» **Brief A**: Decide whether each statement below agrees with the Genie Mini polar alignment text, answering yes or no and quoting the words of the text that decide it: (i) an equatorial mount is the most accurate way to align the Genie Mini's axis of rotation; (ii) the Genie Mini should rotate clockwise from east to west; (iii) the Timelapse+ method has been tested by the page's own writers.
-- START Given text --
Genie Mini - Polar Alignment Track Method
Tracking the sun has the advantage of not having to worry about it
drifting out of frame. This lets you capture a time-lapse of any desired
duration, enabling you to capture every phase.
To set this up, you need to align your Genie Mini’s axis of rotation
to the rotational axis of the earth. The most accurate way to do this is
using an equatorial mount, which is designed for telescopes. Although
less accurate, you can also achieve this using a sturdy tripod and head.
First, connect the Genie Mini to the tripod head. Using an app like
PhotoPills, open Augmented Reality View and lie the phone flat on top of
the Genie Mini. Adjust the tripod until the phone is perfectly facing
the south pole. You can also align your Genie Mini at night by aligning
it to the North Star, Polaris.
Once aligned, fix your camera to the Genie Mini using the tilting arm
of the Pan Tilt Bracket. This will alleviate the weight of your camera
and long lens, making it easier for the Genie Mini. Shift the camera
backwards and forwards on the mount until it’s balanced.
Next, you’ll need to set your record time. At its longest, the
eclipse will last 2hrs 55min. Depending on your location, your total
duration will differ.
Once set, you’ll need to configure how far the Genie Mini rotates
over this time period. Make sure it is rotating counterclockwise from
east to west. As the sun moves at 0.25° per minute, you’ll want to
multiply the length of your record time in minutes by 0.25. In this
case, it's 43.75°.
All you need to do now is align the start point so the camera is
facing the sun and press go when the start of the partial eclipse
begins.
Genie Mini and Timelapse +
Timelapse+ and the Genie Mini
- the method above is brand new and in beta testing. It’s been sent to
us by Timelapse+ and while we haven’t tested it ourselves, we hear it’s
pretty reliable.
It's pretty straightforward -- install the latest beta (enable
Settings->Developer Mode to access beta versions), then make sure you
either have a GPS fix or disable the GPS (Settings->GPS Module) and
manually enter the Latitude, Longitude and the current time (in UTC) in
settings. Make sure Bluetooth is enabled in Settings->Wireless Setup
and up to two Minis should automatically connect.
-- END Given text --
-- START Information given --
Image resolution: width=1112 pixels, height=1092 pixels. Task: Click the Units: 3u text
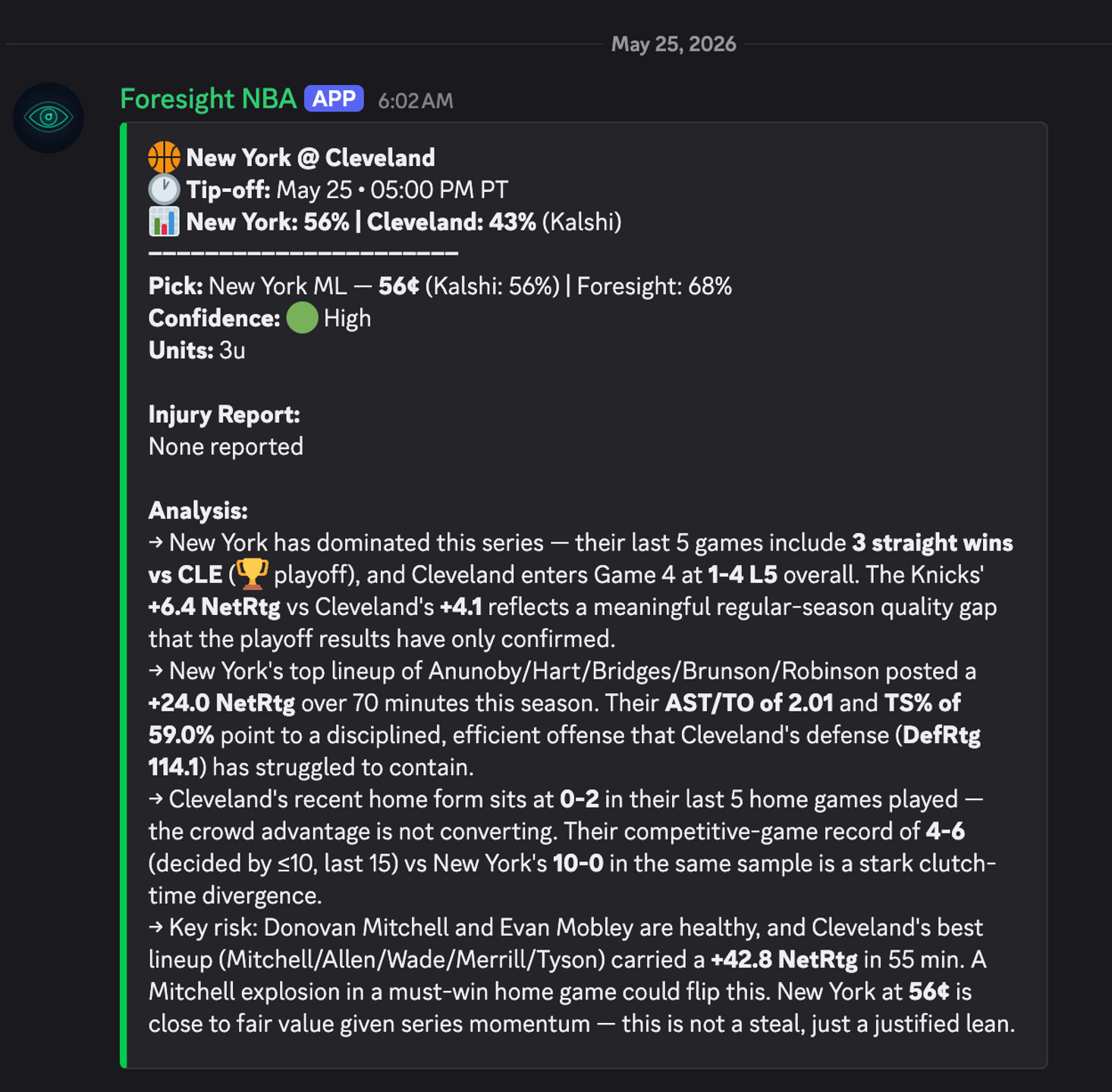click(x=196, y=350)
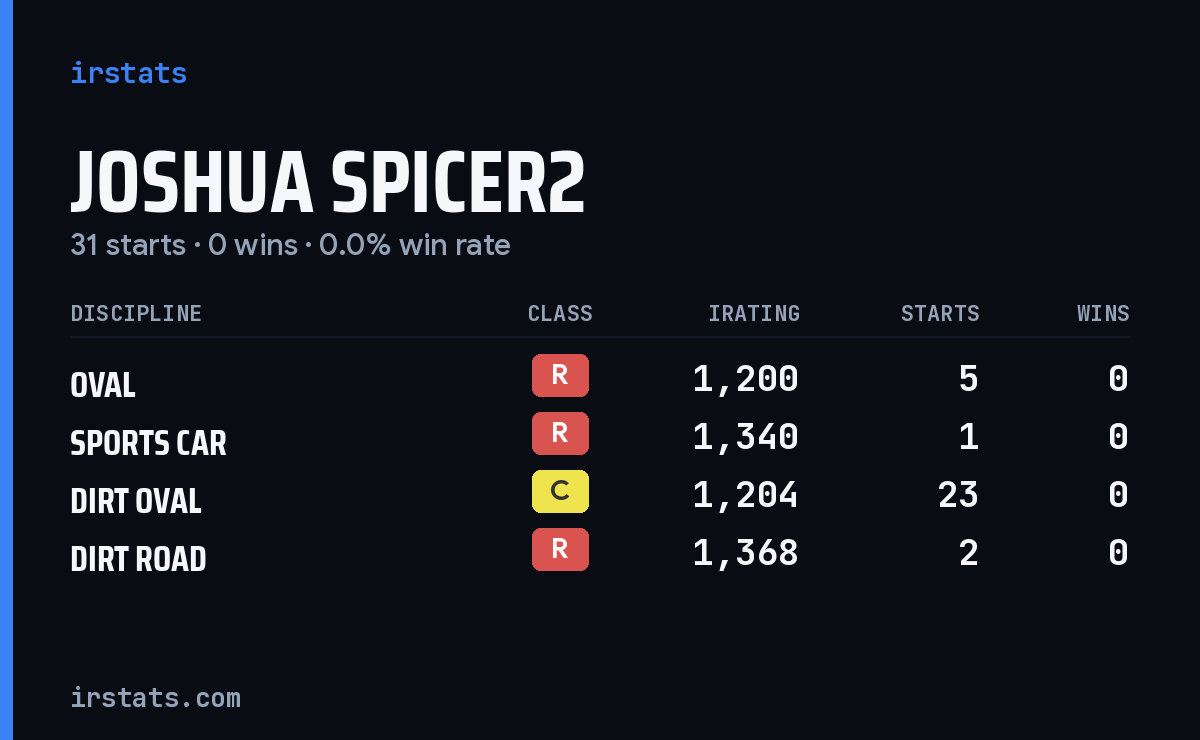This screenshot has width=1200, height=740.
Task: Click the JOSHUA SPICER2 driver name heading
Action: [327, 182]
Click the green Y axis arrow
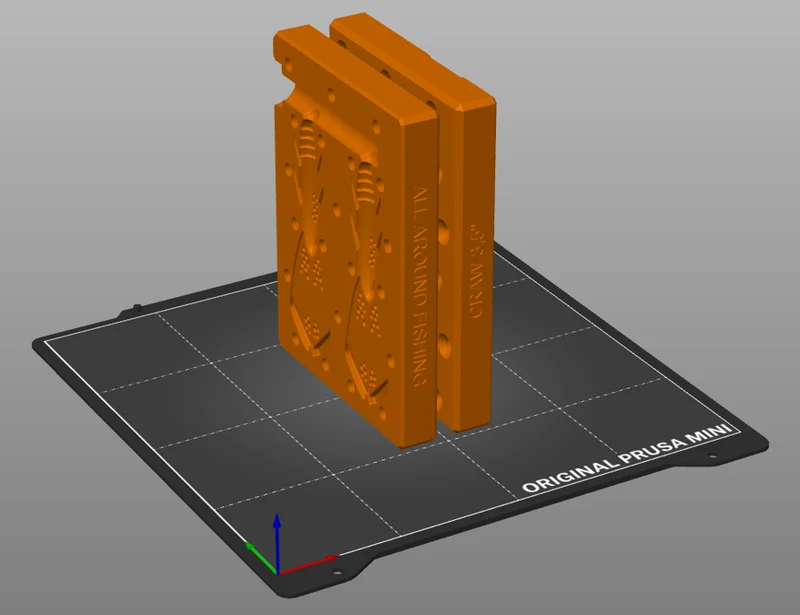This screenshot has width=800, height=615. coord(261,558)
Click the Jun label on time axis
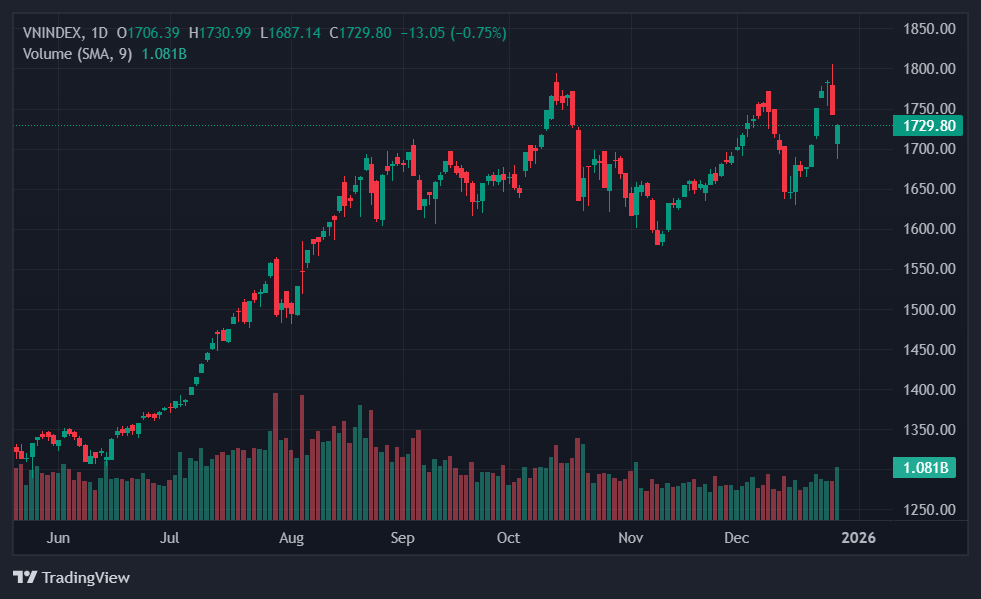This screenshot has width=981, height=599. pyautogui.click(x=58, y=538)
-- END Information given --
» **Brief B**: Output every line of the records for finding displayed items as a JSON list of strings, one string per line, with blank lines left out and the pictures omitted.

» **Complete answer A**:
(i) Yes: "The most accurate way to do this is using an equatorial mount, which is designed for telescopes."
(ii) No: "Make sure it is rotating counterclockwise from east to west."
(iii) No: "while we haven’t tested it ourselves, we hear it’s pretty reliable."

» **Complete answer B**:
[
  "Image resolution: width=1112 pixels, height=1092 pixels. Task: Click the Units: 3u text",
  "click(x=196, y=350)",
  "This screenshot has width=1200, height=740.",
  "Task: Click the JOSHUA SPICER2 driver name heading",
  "Action: [327, 182]",
  "Click the green Y axis arrow",
  "This screenshot has width=800, height=615. coord(261,558)",
  "Click the Jun label on time axis",
  "This screenshot has width=981, height=599. pyautogui.click(x=58, y=538)"
]